A woman participates in a march on the International Day of Action for the Decriminalization of Abortion, on September 28, 2012 in San Salvador. Salvadorean women marched to ask the government to legalize abortion as a right for women. AFP PHOTO/Jose CABEZAS (Photo credit should read Jose CABEZAS/AFP/GettyImages) (2012 AFP)
El Salvador has some of the most restrictive abortion laws in the Western Hemisphere, offering virtually no exception for the termination of a pregnancy – not for rape, incest, malformed fetus or danger to a woman’s life.
The law is so strict that miscarriages and stillbirths are considered murder, and the woman can be sent to jail.
That's what happened to Guadalupe Vasquez, who became pregnant at 17 after being raped by a man in the neighborhood she worked in as a maid.
Vasquez decided to keep the baby, but her body had others plans, she told the Los Angeles Times.
In late 2007, pain shot through her back and abdomen, and she started bleeding. Her employer did not let her get medical care and – alone in her room – she went into labor.
Vasquez told the LA Times that she briefly heard her baby cry once before it died. Only then was she allowed to go to the hospital by her employer, who did not want to “deal with two dead in my house.”
The teenager passed out from the ordeal, and when she woke up again, she found herself handcuffed to a state hospital bed.
While her rapist remained free, Vasquez was sent to prison with a 30-year sentence.
“I didn’t understand what was happening,” Vasquez told the paper. “[My court-appointed attorney] barely spoke to me. He didn’t defend me in anything.”
Vasquez is only one of many women in El Salvador who are sentenced to up to 50 years in jail, not for having an abortion – which is illegal – but for miscarriages or stillbirths.

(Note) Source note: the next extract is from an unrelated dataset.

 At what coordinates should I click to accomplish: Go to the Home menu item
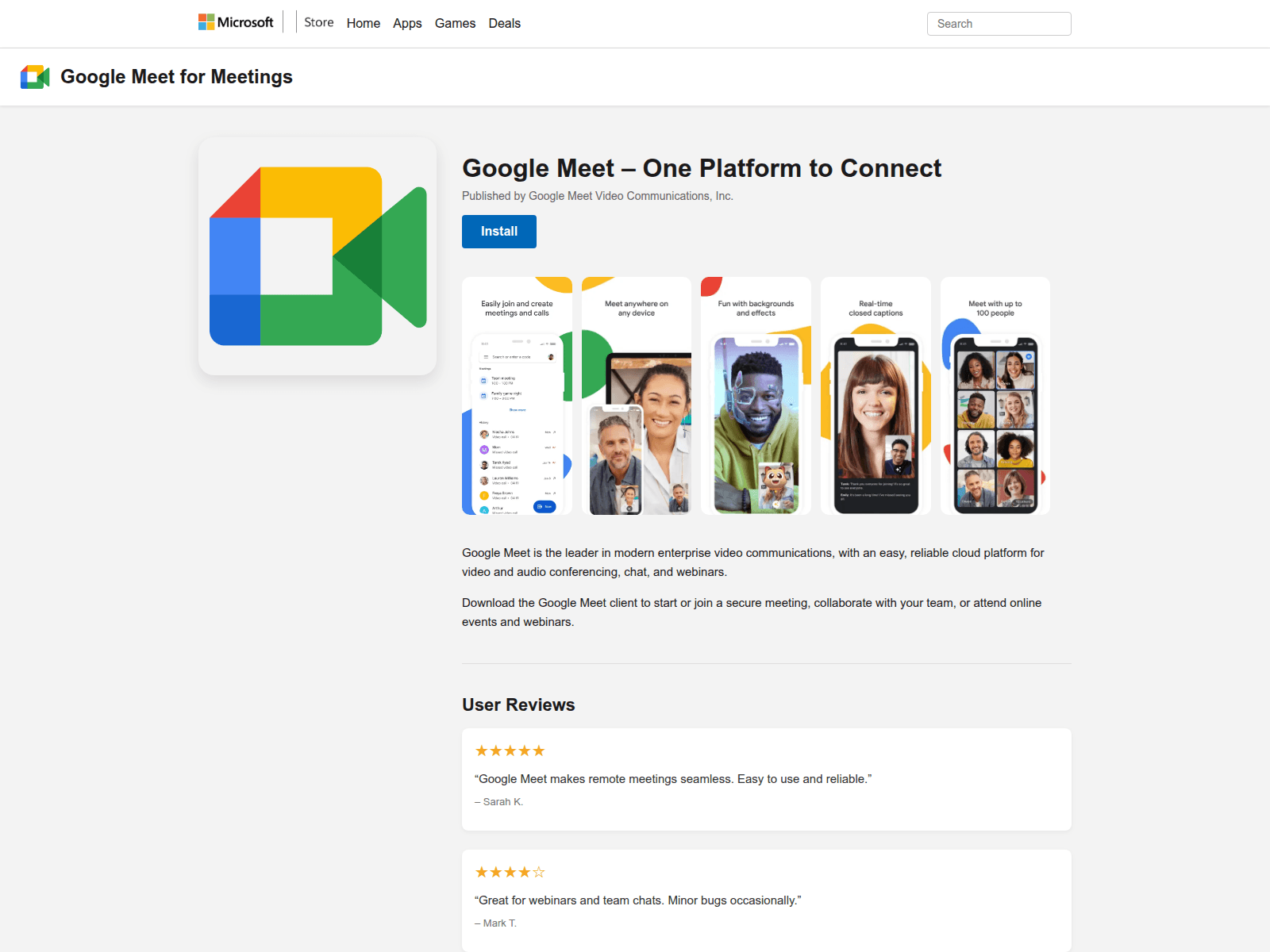click(x=363, y=23)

In these cases, prosecutors have accused the would-be mothers of causing the death of their fetus or infants, the LA Times reported.

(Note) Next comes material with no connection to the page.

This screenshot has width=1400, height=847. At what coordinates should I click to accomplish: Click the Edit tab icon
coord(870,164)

The Salvadoran Citizens’ Coalition for the Decriminalization of Abortions reports that 129 women have been prosecuted between 2000 and 2011 for “abortion” crimes with 23 women convicted of getting an illegal abortion and 26 convicted of murder.
Activist Sara Garcia said laws in El Salvador reflect a general “hatred of women” and mostly harming women who are poor and uneducated – like Vasquez, who never made it past the third grade.
“We live in a misogynist, machista society … with prejudices about how a woman should behave and the punishment she would receive for not fulfilling those expectations,” she told the newspaper. “There is no presumption of innocence.”
Activists and a team of lawyers have taken up cases like Vasquez and other 17 women demanding their release and have petition pardons.
Vasquez, now 25, was granted the first pardon earlier this year by a divided legislature, who determined she was denied due process in her original hearings. Her new attorney, David Muñoz, said she was a victim of a “witch hunt on women.”
Vasquez served 7 years and 3 months.
El Salvador’s abortion law gained national attention in 2013 with the case of a woman identified as Beatriz.
The 22-year-old suffered from lupus and was several months pregnant with her second child when doctors diagnosed the fetus with anencephaly. It was born without part of its brain and would not survive.
Beatriz sought to be allowed to terminate her pregnancy, even appealing her case all the way to the country's supreme court. It was denied, effectively forcing her to carry the baby to term, regardless of the baby not surviving and it being a danger to her.
The de facto compromise was a caesarean section in June 2013 when the fetus was 27 weeks. The baby died five hours later.
El Salvador’s abortion laws date back to the two-decade reign of the conservative Arena party. In 1998, conservative religious groups, including the Opus Dei and the Catholic Church, successfully campaigned to constitutionally that declare life began at conception.
The stayed in place even after the leftist Farabundo Marti National Liberation Front won the presidency in 2009.
International organizations have asked El Salvador to relax its abortion laws, with the World Health Organization estimating that more than 35,000 women in the country get unsafe, clandestine abortions every year.
El Salvador is not the only country in Latin America with such strict abortion statutes – Nicaragua and three other countries have similar laws in the books.
Vasquez said that her time in prison changed her for both good and for bad. The bright side, she said, was that she earned her high school degree and can aspire to do more than just be a maid in someone’s home.
“The lawyers helped me a lot, but they can only do so much,” she said. “Now it’s up to God.”